#### [PAGE EXTRACT]
The observable characteristics of chemical systems represent bulk properties of matter. Chemical properties do not depend the physical state of matter but chemical reactions do.

Inter Molecular Forces

Intermolecular forces are the forces of attraction and repulsion between interacting particles (atoms and molecules). This term does not include the electrostatic forces that exist between the two oppositely charged ions and the forces that hold atoms of a molecule together i.e., covalent bonds.

Dispersion Forces Or London Forces

A nonpolar atom or molecule has a positive centre surrounded by a symmetrical negative electron cloud. The displacement of electron cloud creates an instantaneous dipole temporarily. This instantaneous dipole distorts the electron distribution of other atoms or molecules which are close to it and induces dipole in them also. In this way, a large number of nonpolar molecules become temporarily polar and they mutually attracted by weak attractive forces. These forces are very weak and are known to operate in all types of molecules.

Dipole-Dipole Forces

These type of interactions occur in polar molecules having permanent dipoles such as HCl, HBr, H_{2}S, etc. Such molecules possess partial charges of opposite sign at their ends. The positive end of one molecule attracts the negative end of the other molecule and vice versa. A simple example is the of H-Cl in which chlorine being more electronegative acquires slight negative charge whereas hydrogen becomes slightly positively charged. The dipole-dipole inter-action then takes place in H-Cl as follows.

Dipole-Induced Dipole Forces

These type of interactions are found in a mixture, containing polar and nonpolar molecules. When a nonpolar molecule is brought neara polar molecule, the positive end of the polar molecule attracts the electron cloud of the nonpolar molecule. Thus a polarity is induced in the nonpolar molecule. Then there will be attractive interacting between the polar molecule and the induced dipole of the nonpolar molecule.

#### [TASK OBJECTIVE]
Carry the intermolecular forces passage forward from its last sentence, keeping its tone and level of detail.

#### [DATA SEGMENT]
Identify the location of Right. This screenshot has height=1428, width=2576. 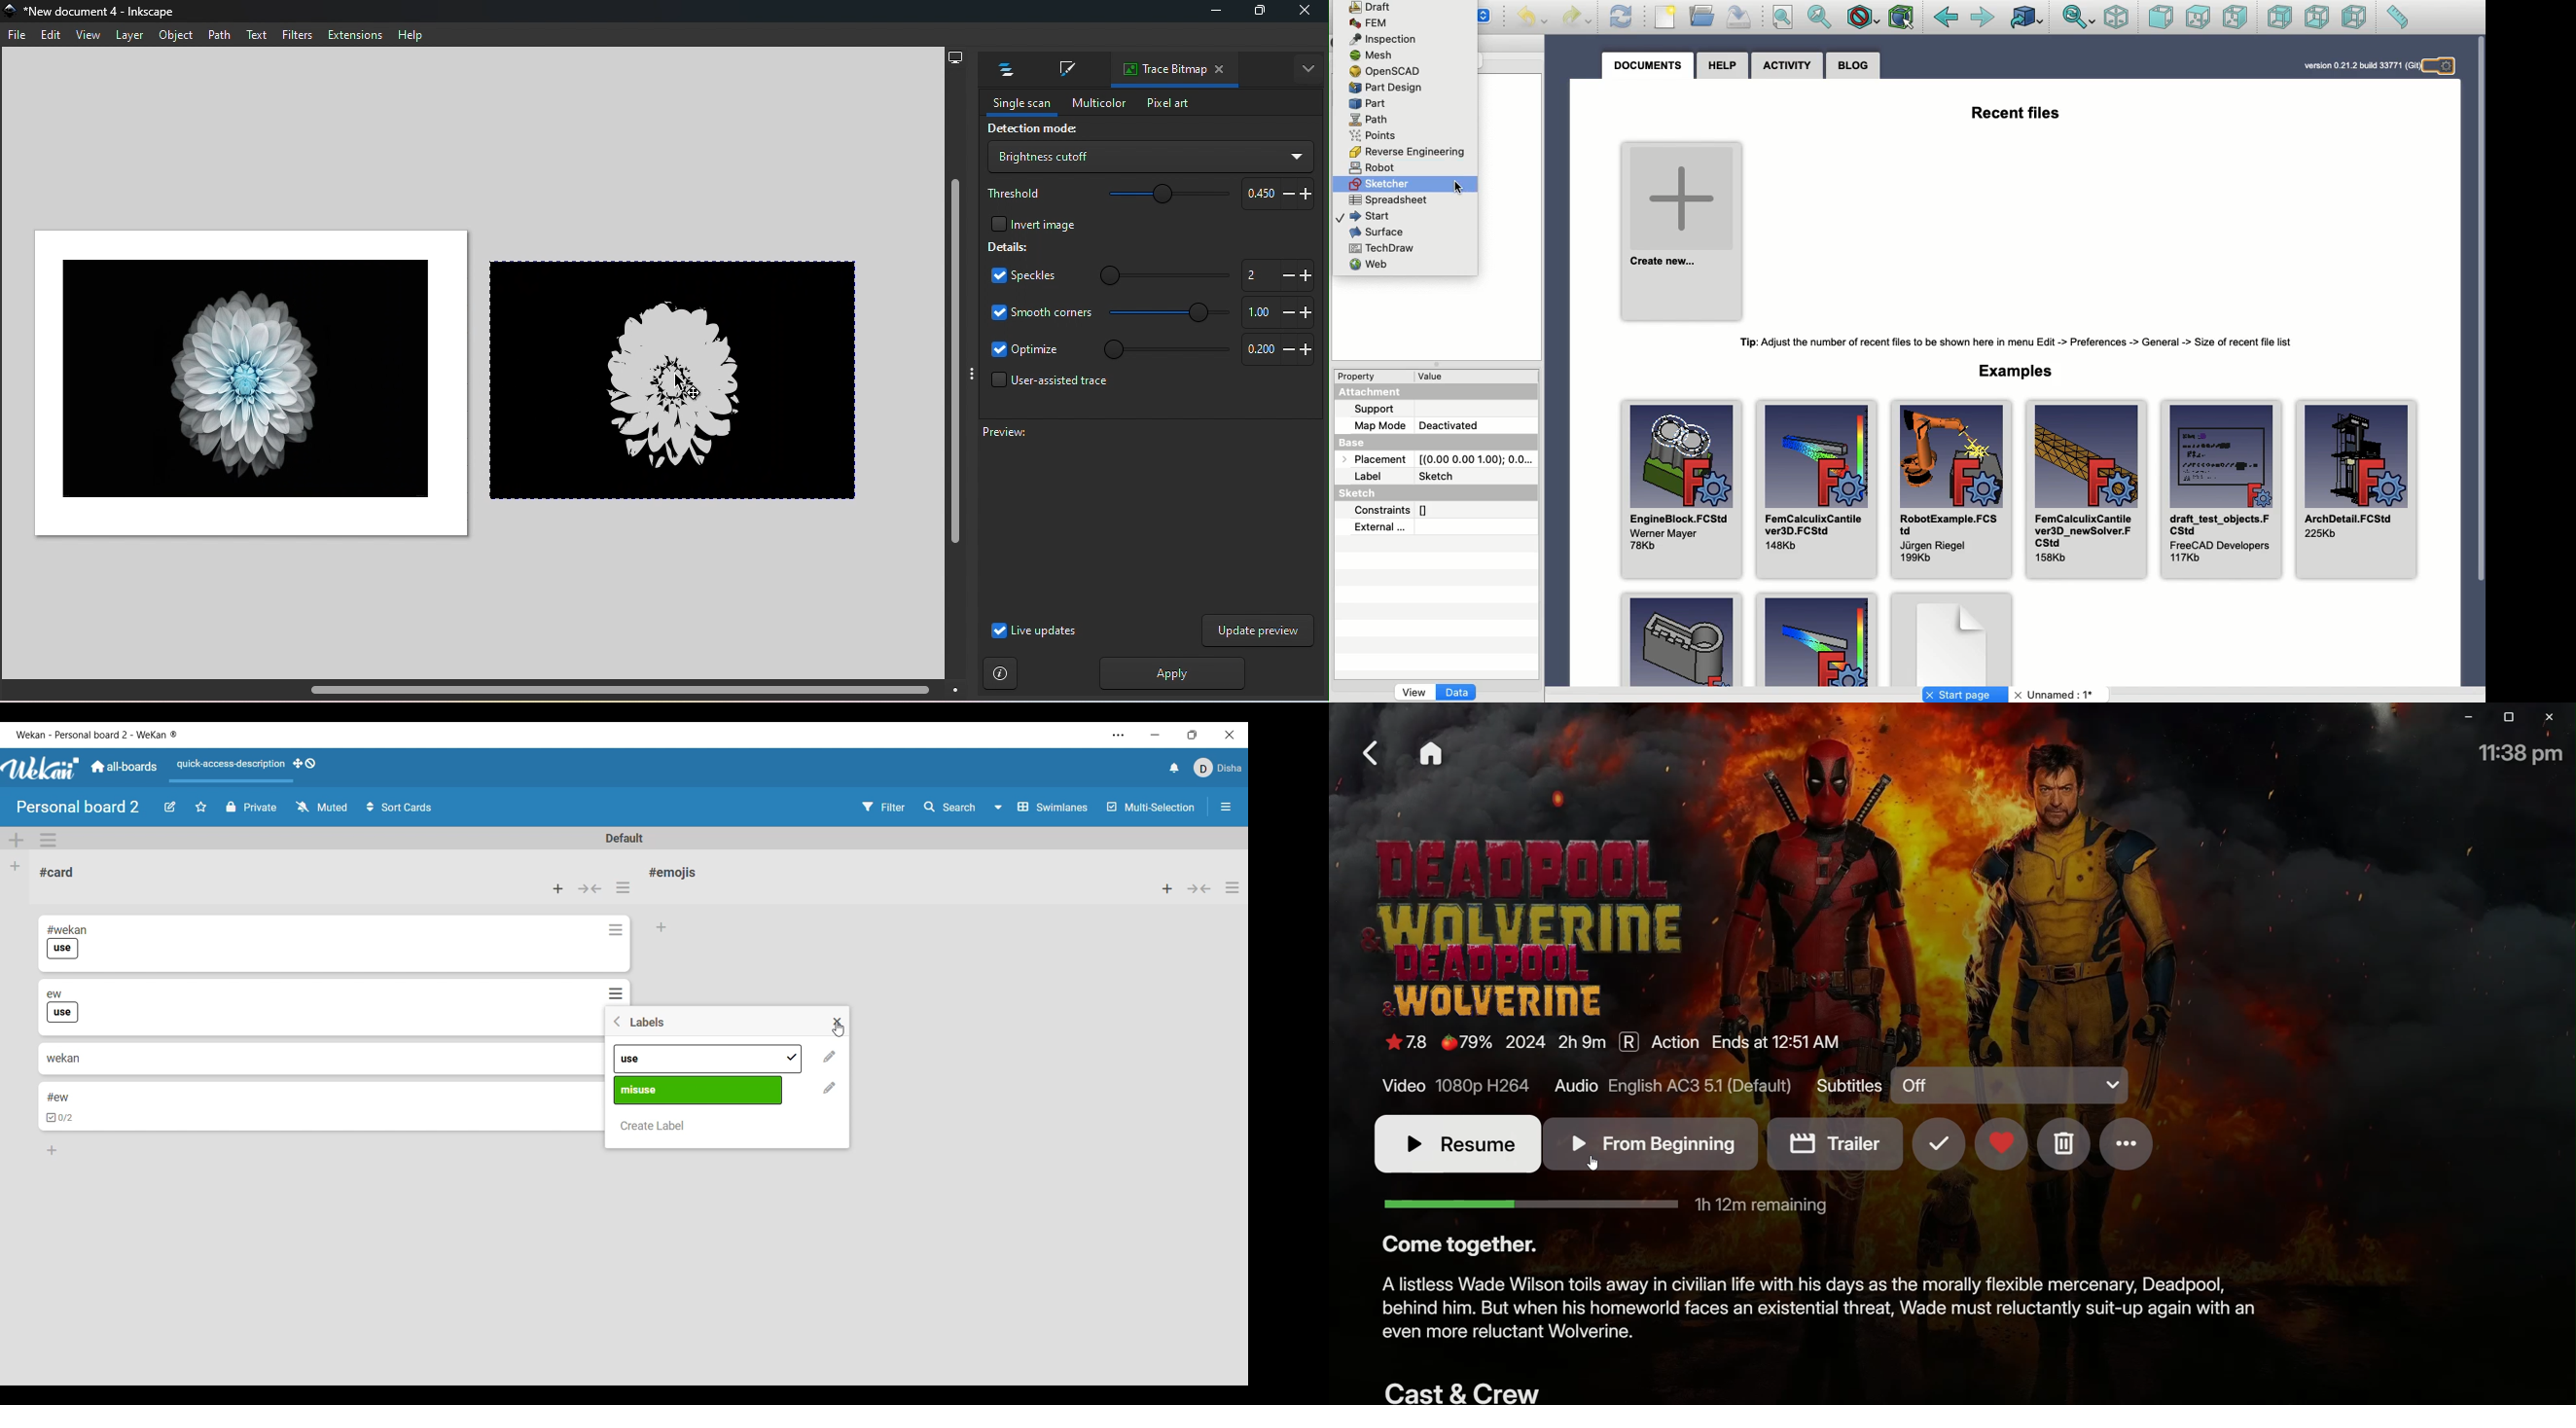
(2235, 17).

#### [EXPECTED ANSWER]
Hydrogen Bond

Hydrogen bond can be defined as the attractive force which binds hydrogen atom of one molecule with the electronegative atom (F, O or N) of another molecule. When hydrogen is bonded to strongly electronegative element ‘X’, the electron pair shared between the two atoms moves far away from hydrogen atom. As a result, the hydrogen atom becomes, highly electropositive with respect to the other atom ‘X’. Since there is displacement of electrons towards X, the hydrogen acquires fractional positive charge (δ^{+}) while ‘X’ attain fractional negative charge (δ^{–}). This results in the formation of a polar molecule having electrostatic force of attraction which can be represented as: H^{δ+} – X^{δ-}

The magnitude of H-bonding depends on the physical state of the compound. It is maximum in the solid state and minimum in the gaseous state. Thus, the hydrogen bonds have strong influence on the structure and properties of the compounds.

Types of Hydrogen Bonds

There are two types of hydrogen bonds

- Intermolecular hydrogen bond
- Intramolecular hydrogen bond

1. Intermolecular hydrogen bond:

It is formed between two different molecules of the same or different compounds. For example, H-bond in case of HF molecule, alcohol or water molecules, etc.

2. Intramolecular hydrogen bond:

It is formed when hydrogen atom is in between the two highly electronegative (F, O, N) atoms present within the same molecule. For example, in o-Nitrophenol the hydrogen is in between the two oxygen atoms as shown below:

Thermal Energy

Thermal energy is the energy of a body arising from motion of its atoms or molecules. It is directly proportional to the temperature of the substance. The movement of particles using thermal energy is called thermal motion.

Intermolecular Forces Vs Thermal Interactions

Intermolecular forces tend to keep the molecules together but thermal energy of the molecules tends to keep them apart. Three states of matter are the result of balance between intermolecular forces and the thermal energy of the molecules.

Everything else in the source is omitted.